DATA SUPPLIED =>

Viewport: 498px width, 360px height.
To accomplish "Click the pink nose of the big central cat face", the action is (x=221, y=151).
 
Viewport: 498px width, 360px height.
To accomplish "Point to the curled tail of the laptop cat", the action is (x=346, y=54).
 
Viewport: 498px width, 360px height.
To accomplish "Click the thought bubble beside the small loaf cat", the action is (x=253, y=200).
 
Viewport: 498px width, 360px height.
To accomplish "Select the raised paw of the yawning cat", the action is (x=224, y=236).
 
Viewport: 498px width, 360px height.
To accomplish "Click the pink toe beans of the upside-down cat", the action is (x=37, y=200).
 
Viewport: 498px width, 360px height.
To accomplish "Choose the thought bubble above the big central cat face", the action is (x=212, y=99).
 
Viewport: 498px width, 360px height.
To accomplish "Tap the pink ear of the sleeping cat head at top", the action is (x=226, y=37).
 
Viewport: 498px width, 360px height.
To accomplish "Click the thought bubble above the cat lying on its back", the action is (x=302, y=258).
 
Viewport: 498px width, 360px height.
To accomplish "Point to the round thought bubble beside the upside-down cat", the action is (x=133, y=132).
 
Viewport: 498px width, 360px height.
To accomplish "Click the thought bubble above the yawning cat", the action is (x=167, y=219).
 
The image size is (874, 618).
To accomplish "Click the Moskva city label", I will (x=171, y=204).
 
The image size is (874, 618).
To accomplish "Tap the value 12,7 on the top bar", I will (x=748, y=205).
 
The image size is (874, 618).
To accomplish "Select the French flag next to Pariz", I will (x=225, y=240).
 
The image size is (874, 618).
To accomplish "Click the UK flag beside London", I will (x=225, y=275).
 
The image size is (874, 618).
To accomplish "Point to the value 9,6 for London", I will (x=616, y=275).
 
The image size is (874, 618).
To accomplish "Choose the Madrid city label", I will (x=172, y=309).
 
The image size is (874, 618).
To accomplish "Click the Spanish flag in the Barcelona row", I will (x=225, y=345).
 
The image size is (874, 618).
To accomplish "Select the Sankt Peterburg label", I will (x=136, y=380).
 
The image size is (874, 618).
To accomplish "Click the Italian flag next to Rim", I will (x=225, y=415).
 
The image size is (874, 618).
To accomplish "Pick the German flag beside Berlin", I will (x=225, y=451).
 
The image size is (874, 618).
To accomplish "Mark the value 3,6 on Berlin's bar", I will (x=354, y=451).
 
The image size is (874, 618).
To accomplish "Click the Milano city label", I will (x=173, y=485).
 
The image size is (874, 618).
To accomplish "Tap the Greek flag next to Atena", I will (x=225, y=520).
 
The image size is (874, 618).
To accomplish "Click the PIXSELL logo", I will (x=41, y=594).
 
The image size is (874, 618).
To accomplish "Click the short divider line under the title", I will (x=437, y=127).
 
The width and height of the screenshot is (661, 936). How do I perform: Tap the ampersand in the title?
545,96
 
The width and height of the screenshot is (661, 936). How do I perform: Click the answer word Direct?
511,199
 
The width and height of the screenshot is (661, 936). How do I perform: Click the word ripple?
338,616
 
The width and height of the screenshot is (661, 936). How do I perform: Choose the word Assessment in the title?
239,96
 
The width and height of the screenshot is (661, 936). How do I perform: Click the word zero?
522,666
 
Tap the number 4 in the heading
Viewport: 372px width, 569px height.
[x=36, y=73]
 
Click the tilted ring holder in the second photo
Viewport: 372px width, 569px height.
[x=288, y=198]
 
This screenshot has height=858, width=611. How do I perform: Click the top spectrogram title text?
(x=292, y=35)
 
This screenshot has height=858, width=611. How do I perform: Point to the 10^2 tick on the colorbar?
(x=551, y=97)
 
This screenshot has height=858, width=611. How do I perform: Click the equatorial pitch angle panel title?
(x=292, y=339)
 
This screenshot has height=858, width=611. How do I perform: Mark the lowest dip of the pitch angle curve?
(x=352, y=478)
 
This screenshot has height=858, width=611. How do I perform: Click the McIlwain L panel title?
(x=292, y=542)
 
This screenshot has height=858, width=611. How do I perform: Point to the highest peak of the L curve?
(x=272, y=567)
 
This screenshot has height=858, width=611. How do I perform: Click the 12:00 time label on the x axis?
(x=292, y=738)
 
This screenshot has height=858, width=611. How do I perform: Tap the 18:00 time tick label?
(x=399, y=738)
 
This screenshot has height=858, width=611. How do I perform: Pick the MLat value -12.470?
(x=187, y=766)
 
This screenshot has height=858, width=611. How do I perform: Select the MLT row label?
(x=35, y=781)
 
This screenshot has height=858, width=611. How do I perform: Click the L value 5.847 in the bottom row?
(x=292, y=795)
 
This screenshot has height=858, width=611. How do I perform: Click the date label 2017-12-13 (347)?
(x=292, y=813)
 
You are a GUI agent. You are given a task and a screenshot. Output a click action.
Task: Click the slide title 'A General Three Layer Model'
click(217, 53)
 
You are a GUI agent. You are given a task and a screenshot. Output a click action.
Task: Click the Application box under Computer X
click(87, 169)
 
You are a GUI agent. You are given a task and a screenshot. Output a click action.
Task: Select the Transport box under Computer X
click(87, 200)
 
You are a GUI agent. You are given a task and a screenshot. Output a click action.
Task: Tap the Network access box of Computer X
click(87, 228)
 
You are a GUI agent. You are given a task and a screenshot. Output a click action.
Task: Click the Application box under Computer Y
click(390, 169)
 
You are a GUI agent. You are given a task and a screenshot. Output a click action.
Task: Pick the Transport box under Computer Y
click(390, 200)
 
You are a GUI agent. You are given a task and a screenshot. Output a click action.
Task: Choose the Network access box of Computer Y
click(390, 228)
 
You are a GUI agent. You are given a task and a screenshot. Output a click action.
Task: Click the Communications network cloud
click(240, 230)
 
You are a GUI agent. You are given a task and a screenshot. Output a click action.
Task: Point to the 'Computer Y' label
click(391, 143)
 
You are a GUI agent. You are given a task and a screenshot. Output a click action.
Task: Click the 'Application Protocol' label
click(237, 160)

TASK PROMPT =>
Rewrite all of the records above, substituting "speech bubble" for every occurrence of "thought bubble" and leaving everything else unchanged.

TASK RESULT =>
Viewport: 498px width, 360px height.
To accomplish "Click the pink nose of the big central cat face", the action is (x=221, y=151).
 
Viewport: 498px width, 360px height.
To accomplish "Point to the curled tail of the laptop cat", the action is (x=346, y=54).
 
Viewport: 498px width, 360px height.
To accomplish "Click the speech bubble beside the small loaf cat", the action is (x=253, y=200).
 
Viewport: 498px width, 360px height.
To accomplish "Select the raised paw of the yawning cat", the action is (x=224, y=236).
 
Viewport: 498px width, 360px height.
To accomplish "Click the pink toe beans of the upside-down cat", the action is (x=37, y=200).
 
Viewport: 498px width, 360px height.
To accomplish "Choose the speech bubble above the big central cat face", the action is (x=212, y=99).
 
Viewport: 498px width, 360px height.
To accomplish "Tap the pink ear of the sleeping cat head at top", the action is (x=226, y=37).
 
Viewport: 498px width, 360px height.
To accomplish "Click the speech bubble above the cat lying on its back", the action is (x=302, y=258).
 
Viewport: 498px width, 360px height.
To accomplish "Point to the round speech bubble beside the upside-down cat", the action is (x=133, y=132).
 
Viewport: 498px width, 360px height.
To accomplish "Click the speech bubble above the yawning cat", the action is (x=167, y=219).
 
The image size is (874, 618).
To accomplish "Click the Moskva city label", I will (x=171, y=204).
 
The image size is (874, 618).
To accomplish "Tap the value 12,7 on the top bar", I will (x=748, y=205).
 
The image size is (874, 618).
To accomplish "Select the French flag next to Pariz", I will (x=225, y=240).
 
The image size is (874, 618).
To accomplish "Click the UK flag beside London", I will (x=225, y=275).
 
The image size is (874, 618).
To accomplish "Point to the value 9,6 for London", I will (x=616, y=275).
 
The image size is (874, 618).
To accomplish "Choose the Madrid city label", I will (x=172, y=309).
 
The image size is (874, 618).
To accomplish "Click the Spanish flag in the Barcelona row", I will (x=225, y=345).
 
The image size is (874, 618).
To accomplish "Select the Sankt Peterburg label", I will (x=136, y=380).
 
The image size is (874, 618).
To accomplish "Click the Italian flag next to Rim", I will (x=225, y=415).
 
The image size is (874, 618).
To accomplish "Pick the German flag beside Berlin", I will (x=225, y=451).
 
The image size is (874, 618).
To accomplish "Mark the value 3,6 on Berlin's bar", I will (x=354, y=451).
 
The image size is (874, 618).
To accomplish "Click the Milano city label", I will (x=173, y=485).
 
The image size is (874, 618).
To accomplish "Tap the Greek flag next to Atena", I will (x=225, y=520).
 
The image size is (874, 618).
To accomplish "Click the PIXSELL logo", I will (x=41, y=594).
 
The image size is (874, 618).
To accomplish "Click the short divider line under the title", I will (x=437, y=127).
 
The width and height of the screenshot is (661, 936). How do I perform: Tap the ampersand in the title?
545,96
 
The width and height of the screenshot is (661, 936). How do I perform: Click the answer word Direct?
511,199
 
The width and height of the screenshot is (661, 936). How do I perform: Click the word ripple?
338,616
 
The width and height of the screenshot is (661, 936). How do I perform: Choose the word Assessment in the title?
239,96
 
The width and height of the screenshot is (661, 936). How do I perform: Click the word zero?
522,666
 
Tap the number 4 in the heading
Viewport: 372px width, 569px height.
[x=36, y=73]
 
Click the tilted ring holder in the second photo
Viewport: 372px width, 569px height.
[x=288, y=198]
 
This screenshot has height=858, width=611. How do I perform: Click the top spectrogram title text?
(x=292, y=35)
 
This screenshot has height=858, width=611. How do I perform: Point to the 10^2 tick on the colorbar?
(x=551, y=97)
 
This screenshot has height=858, width=611. How do I perform: Click the equatorial pitch angle panel title?
(x=292, y=339)
 
This screenshot has height=858, width=611. How do I perform: Mark the lowest dip of the pitch angle curve?
(x=352, y=478)
 
This screenshot has height=858, width=611. How do I perform: Click the McIlwain L panel title?
(x=292, y=542)
 
This screenshot has height=858, width=611. How do I perform: Point to the highest peak of the L curve?
(x=272, y=567)
 
This screenshot has height=858, width=611. How do I perform: Click the 12:00 time label on the x axis?
(x=292, y=738)
 
This screenshot has height=858, width=611. How do I perform: Tap the 18:00 time tick label?
(x=399, y=738)
 
This screenshot has height=858, width=611. How do I perform: Pick the MLat value -12.470?
(x=187, y=766)
 
This screenshot has height=858, width=611. How do I perform: Select the MLT row label?
(x=35, y=781)
 
This screenshot has height=858, width=611. How do I perform: Click the L value 5.847 in the bottom row?
(x=292, y=795)
 
This screenshot has height=858, width=611. How do I perform: Click the date label 2017-12-13 (347)?
(x=292, y=813)
 
You are a GUI agent. You are given a task and a screenshot. Output a click action.
Task: Click the slide title 'A General Three Layer Model'
click(217, 53)
 
You are a GUI agent. You are given a task and a screenshot. Output a click action.
Task: Click the Application box under Computer X
click(87, 169)
 
You are a GUI agent. You are given a task and a screenshot. Output a click action.
Task: Select the Transport box under Computer X
click(87, 200)
 
You are a GUI agent. You are given a task and a screenshot. Output a click action.
Task: Tap the Network access box of Computer X
click(87, 228)
 
You are a GUI agent. You are given a task and a screenshot. Output a click action.
Task: Click the Application box under Computer Y
click(390, 169)
 
You are a GUI agent. You are given a task and a screenshot. Output a click action.
Task: Pick the Transport box under Computer Y
click(390, 200)
 
You are a GUI agent. You are given a task and a screenshot. Output a click action.
Task: Choose the Network access box of Computer Y
click(390, 228)
 
You are a GUI agent. You are given a task and a screenshot. Output a click action.
Task: Click the Communications network cloud
click(240, 230)
 
You are a GUI agent. You are given a task and a screenshot. Output a click action.
Task: Point to the 'Computer Y' label
click(391, 143)
 
You are a GUI agent. You are given a task and a screenshot. Output a click action.
Task: Click the 'Application Protocol' label
click(237, 160)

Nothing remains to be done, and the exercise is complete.